### TASK INSTRUCTIONS
Please write out the listing below word for word, from its first line through the line that contains "tap(18, 62)", including that line.

━━━━━ THE DATA ━━━━━

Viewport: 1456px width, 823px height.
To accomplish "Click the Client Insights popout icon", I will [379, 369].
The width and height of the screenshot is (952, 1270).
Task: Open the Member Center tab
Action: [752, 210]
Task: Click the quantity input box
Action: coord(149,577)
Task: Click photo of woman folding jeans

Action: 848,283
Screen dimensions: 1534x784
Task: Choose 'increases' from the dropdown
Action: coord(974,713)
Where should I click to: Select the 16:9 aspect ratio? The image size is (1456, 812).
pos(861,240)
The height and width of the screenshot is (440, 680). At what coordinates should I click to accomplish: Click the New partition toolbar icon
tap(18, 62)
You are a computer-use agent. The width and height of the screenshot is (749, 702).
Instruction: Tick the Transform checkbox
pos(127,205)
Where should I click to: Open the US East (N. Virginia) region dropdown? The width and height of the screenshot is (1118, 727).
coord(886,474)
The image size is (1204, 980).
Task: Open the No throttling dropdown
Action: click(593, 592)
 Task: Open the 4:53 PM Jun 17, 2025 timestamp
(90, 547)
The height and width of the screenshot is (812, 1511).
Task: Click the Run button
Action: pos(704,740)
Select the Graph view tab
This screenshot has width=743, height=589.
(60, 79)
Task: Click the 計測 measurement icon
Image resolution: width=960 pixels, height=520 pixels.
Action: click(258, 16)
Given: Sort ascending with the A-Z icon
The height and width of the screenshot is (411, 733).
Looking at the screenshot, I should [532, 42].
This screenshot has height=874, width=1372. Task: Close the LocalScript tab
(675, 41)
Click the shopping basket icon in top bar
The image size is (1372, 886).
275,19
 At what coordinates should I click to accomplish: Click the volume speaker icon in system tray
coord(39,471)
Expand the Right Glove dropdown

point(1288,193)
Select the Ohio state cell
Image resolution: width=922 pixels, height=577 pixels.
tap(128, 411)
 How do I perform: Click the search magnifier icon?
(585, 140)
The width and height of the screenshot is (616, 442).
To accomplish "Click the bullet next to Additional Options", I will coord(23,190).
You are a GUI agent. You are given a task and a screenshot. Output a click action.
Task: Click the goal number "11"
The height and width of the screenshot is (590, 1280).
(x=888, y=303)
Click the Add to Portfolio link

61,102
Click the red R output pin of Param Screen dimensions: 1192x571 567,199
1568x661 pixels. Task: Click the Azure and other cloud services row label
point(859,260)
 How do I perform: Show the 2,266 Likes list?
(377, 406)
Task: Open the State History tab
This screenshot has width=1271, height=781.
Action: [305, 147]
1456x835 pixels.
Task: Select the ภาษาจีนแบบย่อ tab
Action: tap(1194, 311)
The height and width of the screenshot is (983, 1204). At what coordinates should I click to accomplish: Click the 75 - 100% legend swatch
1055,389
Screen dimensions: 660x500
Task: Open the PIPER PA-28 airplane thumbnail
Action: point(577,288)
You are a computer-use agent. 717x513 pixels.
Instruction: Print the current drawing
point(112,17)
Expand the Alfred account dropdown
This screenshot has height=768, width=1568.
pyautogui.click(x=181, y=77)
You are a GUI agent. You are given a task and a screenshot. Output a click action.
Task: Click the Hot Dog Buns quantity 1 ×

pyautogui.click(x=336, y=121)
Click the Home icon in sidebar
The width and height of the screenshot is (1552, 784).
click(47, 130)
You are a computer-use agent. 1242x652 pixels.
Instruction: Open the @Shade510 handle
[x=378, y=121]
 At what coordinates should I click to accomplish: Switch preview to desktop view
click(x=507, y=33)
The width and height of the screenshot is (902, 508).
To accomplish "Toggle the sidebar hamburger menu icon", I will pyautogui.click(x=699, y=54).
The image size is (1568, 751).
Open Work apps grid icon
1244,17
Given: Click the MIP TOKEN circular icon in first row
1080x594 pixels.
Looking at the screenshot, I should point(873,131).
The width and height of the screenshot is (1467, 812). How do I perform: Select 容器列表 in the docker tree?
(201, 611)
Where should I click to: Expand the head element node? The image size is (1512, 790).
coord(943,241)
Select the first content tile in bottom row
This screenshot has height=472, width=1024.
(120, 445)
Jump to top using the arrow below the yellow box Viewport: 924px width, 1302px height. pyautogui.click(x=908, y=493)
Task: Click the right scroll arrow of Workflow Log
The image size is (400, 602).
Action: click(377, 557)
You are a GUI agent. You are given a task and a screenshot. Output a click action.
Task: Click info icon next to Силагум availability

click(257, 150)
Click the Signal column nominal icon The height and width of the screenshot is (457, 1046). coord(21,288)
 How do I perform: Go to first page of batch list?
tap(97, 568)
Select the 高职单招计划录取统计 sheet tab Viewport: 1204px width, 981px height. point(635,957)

━━━━━

### RESULT FOR THIS EXERCISE
Viewport: 1456px width, 823px height.
To accomplish "Click the Client Insights popout icon", I will [379, 369].
The width and height of the screenshot is (952, 1270).
Task: Open the Member Center tab
Action: [752, 210]
Task: Click the quantity input box
Action: coord(149,577)
Task: Click photo of woman folding jeans

Action: 848,283
Screen dimensions: 1534x784
Task: Choose 'increases' from the dropdown
Action: coord(974,713)
Where should I click to: Select the 16:9 aspect ratio? The image size is (1456, 812).
pos(861,240)
The height and width of the screenshot is (440, 680). At what coordinates should I click to accomplish: Click the New partition toolbar icon
tap(18, 62)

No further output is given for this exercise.